Now an especially nasty twist: as I was gearing up to complain on FB about this dysfunction, FB sent me a notification that I had violated their community standards and was banned from posting, commenting, etc. for six hours. I have no idea what this is about, and know from previous experience that there’s no way to find out. As far as I can tell, I must have offended with one of five comments this morning:

— on Vadim Temkin’s Year of the Rabbit posting (the most likely problem: Vadim’s posting showed a shirtless hunk astride a huge rabbit; my comment, “Ride the wild rabbit!”)

— on Susan Fischer’s  reposting of the wonderful 1977 Swine Lake video

— about a Bizarro cartoon on Frankenstein and wheel alignment

— about a Joe Salmons posting on Garfield Minus Garfield

— on Robin Queen’s adventures with ChatGPT

In any case, this posting will soon appear on my blog, and after waiting some hours, I’ll put a link to it on Facebook, and then we’ll see what happens.

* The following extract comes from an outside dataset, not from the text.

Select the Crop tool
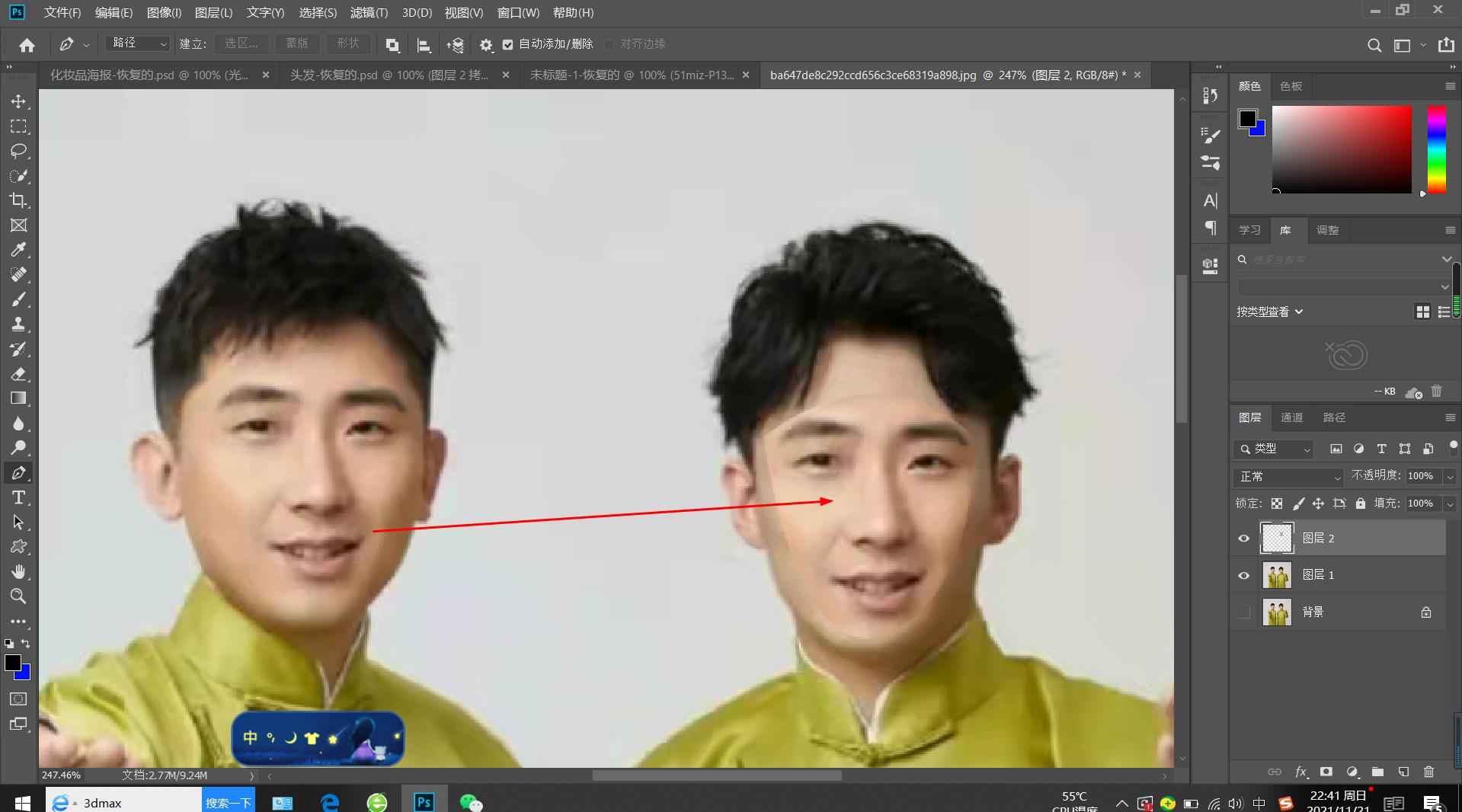This screenshot has height=812, width=1462. click(x=18, y=200)
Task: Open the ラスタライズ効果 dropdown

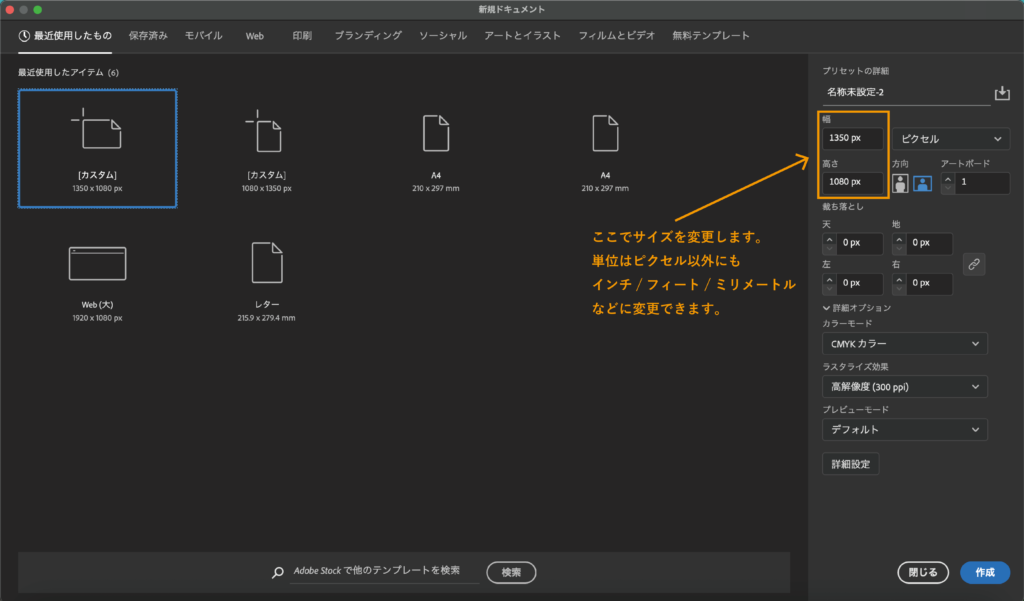Action: pos(904,386)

About Wenceslas Square. From Facebook:


(#2) The square in 2022

Wenceslas Square … is one of the main city squares and the centre of the business and cultural communities in the New Town of Prague, Czech Republic. Many historical events occurred there, and it is a traditional setting for demonstrations, celebrations, and other public gatherings. It is also the place with the busiest pedestrian traffic in the whole country. The square is named after Saint Wenceslas, the patron saint of Bohemia.

… Less a square than a boulevard, Wenceslas Square has the shape of a very long (750 m, total area 45,000 m2) rectangle, in a northwest–southeast direction. The street slopes upward to the southeast side. At that end, the street is dominated by the grand neoclassical Czech National Museum. The northwest end runs up against the border between the New Town and the Old Town.

 

One Response to “In the stones of the street”

  1. Vadim Temkin Says:

    1. The FB. My post you commented on didn’t cause me any reprimand from Zuckerberg, so I doubt your innocent comment could bring his ire. Though the AI is unpredictable.
    2, Jan Palach. My great friend personally knew young mathematician Ilya Rips, who attempted self-immolation in Freedom Square of Riga on 13 April 1969 with a banner which stated in Russian: “I protest against the occupation of Czechoslovakia.” KGB put out the fire, arrested Ilya, and locked him with the often-used political diagnosis “sluggish schizophrenia” in the psychiatric ward. He managed later to emigrate to Israel, where he is now a professor of mathematics in Hebrew University.